Judul Buku : (Re)politisasi Islam: Pernahkah Islam Berhenti Berpolitik?
Penulis : Bahtiar Effendy
Editor: A. Suryana Sudrajat
Penerbit: Mizan, Bandung
Cetakan: Pertama, Juli 2000
Tebal: 387 halaman (termasuk indeks)
Buku ini adalah potret dinamika Islam politik di Indonesia menjelang dan semasa era reformasi. Istilah Islam politik dipergunakan penulis buku ini, Bahtiar Effendy, doktor ilmu politik dari Ohio State University, dengan tanpa hendak terjebak kepada distingsi-diametral antara Islam politik dan Islam kultural. Istilah tersebut mengacu kepada kenyataan bahwa ternyata elemen-elemen sosial umat Islam bersama gugus ajaran agamanya tidak bisa lepas sama sekali dari aktivitas berpolitik.

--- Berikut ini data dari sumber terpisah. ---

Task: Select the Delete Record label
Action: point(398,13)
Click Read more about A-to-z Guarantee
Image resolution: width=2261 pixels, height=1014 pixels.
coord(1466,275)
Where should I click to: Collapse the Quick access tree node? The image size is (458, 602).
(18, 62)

Untuk kasus Islam di Indonesia, hal ini sudah sudah tercermin sejak awal kemerdekaan hingga di masa reformasi ini. Di awal kehidupan berbangsa dan bernegara di Indonesia sudah terjadi perdebatan tentang dasar negara: antara pilihan agama (Islam) dan Pancasila. Perdebatan itu terus berlanjut pada sidang Konstituante hingga akhirnya dipotong oleh Presiden Soekarno melalui Dekrit Presiden 1959. Demikian pula pemerintahan Orde Baru yang melakukan depolitisasi Islam untuk kemudian mengajukan sebuah ungkapan yang agak membingungkan: “Indonesia bukan negara agama, tetapi juga bukan negara sekuler” (hlm. 190.).

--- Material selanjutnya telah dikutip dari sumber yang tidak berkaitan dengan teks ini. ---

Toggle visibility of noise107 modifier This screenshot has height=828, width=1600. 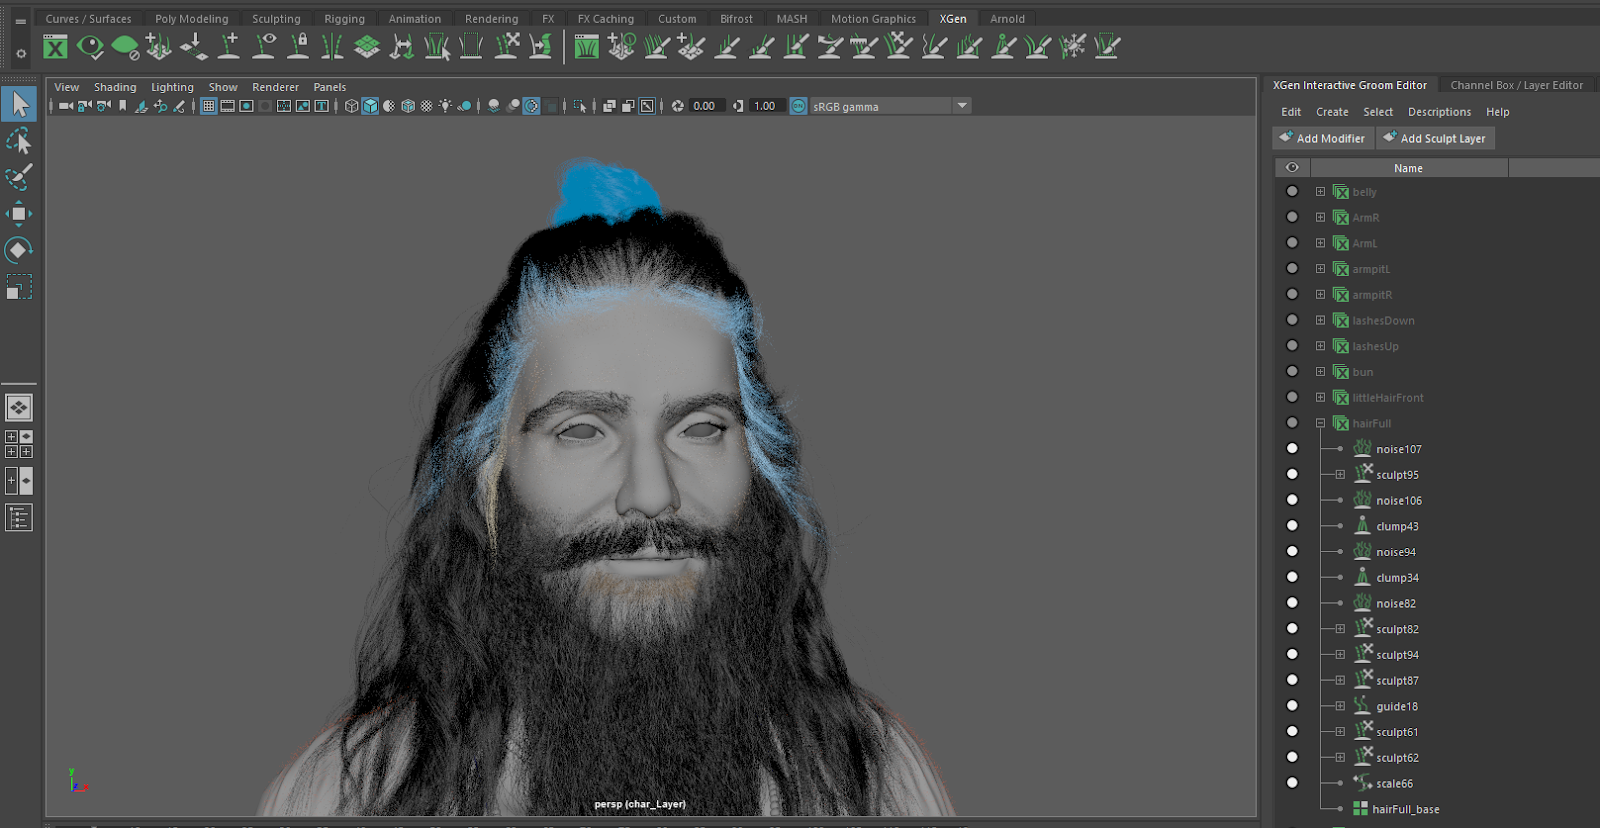[x=1292, y=449]
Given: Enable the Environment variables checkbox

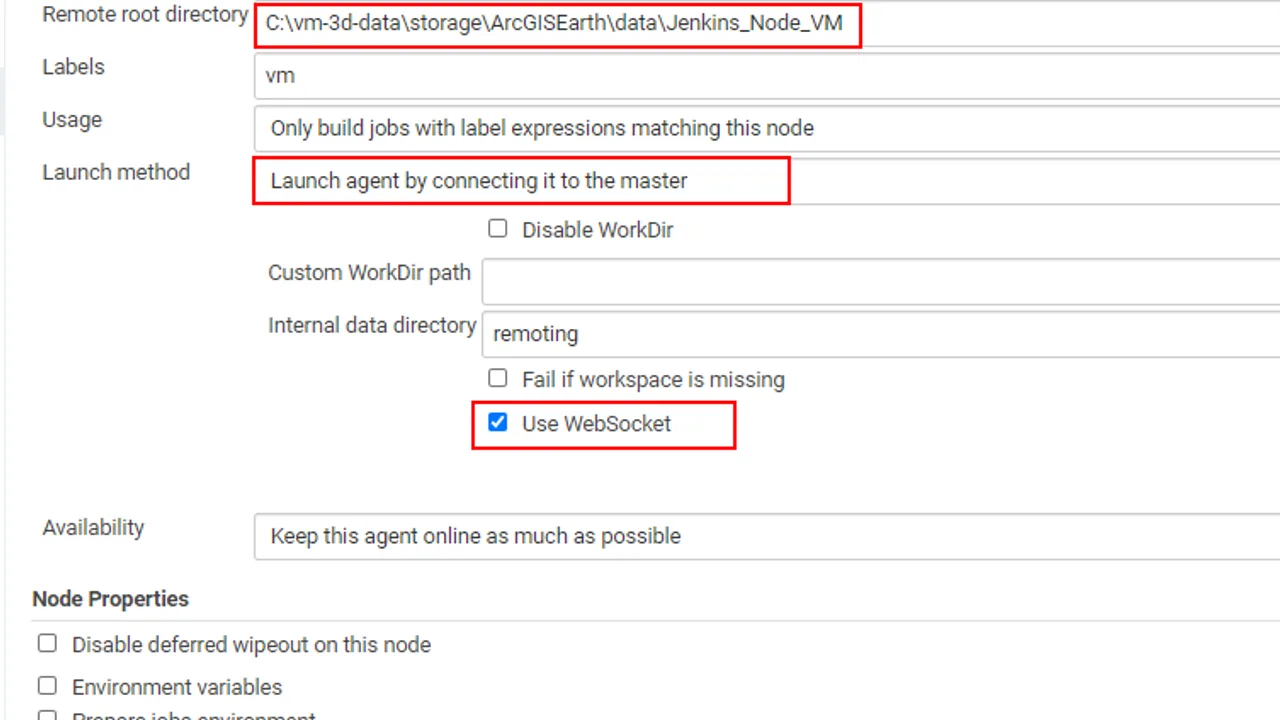Looking at the screenshot, I should [x=47, y=686].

Pada awal dekade 1990-an, sikap pemerintah Orde Baru terhadap elemen Islam politik mulai berubah. Menurut Bahtiar, sikap akomodatif yang mulai terlihat dalam keputusan-keputusan politik Orde Baru itu, seperti diberhentikannya SDSB, lahirnya ICMI dan berdirinya BMI, dilaksanakannya Festival Istiqlal, didasarkan atas dua faktor objektif. Pertama, adanya proses mobilitas sosial-ekonomi pada komunitas Islam sejak awal dekade 1970-an sehingga membuka akses keterlibatan yang tinggi bagi aktivis-aktivis muslim. Hal ini kemudian mengubah konfigurasi struktur sosial masyarakat Indonesia, dan menjadikan umat Islam sebagai bagian dari kelompok kelas menengah. Kedua, adanya pergeseran pemikiran generasi baru Islam, dari cara pandang yang legalistik-formalistik menjadi lebih substansialistik. Dengan pergeseran paradigma berpikir ini, negara (Orde Baru) tidak lagi melihat Islam politik sebagai ancaman (hal. 237).
Era reformasi merubah semua konfigurasi politik nasional secara cukup frontal. Liberalisasi politik termanifestasikan dengan munculnya kembali kekuatan-kekuatan politik yang selama Orde Baru didepolitisasikan. Kemunculan partai-partai Islam—baik dengan asas Islam atau bukan—adalah salah satu fenomena yang muncul. Simbol-simbol politik, yaitu simbol agama “Islam”, menonjol begitu rupa. Bagi Bahtiar, hal ini merupakan sesuatu yang wajar. Di satu sisi mereka ingin memperoleh dukungan sebesar mungkin, sehingga simbol-simbol agama ditampilkan secara lebih terbuka (hlm. 209).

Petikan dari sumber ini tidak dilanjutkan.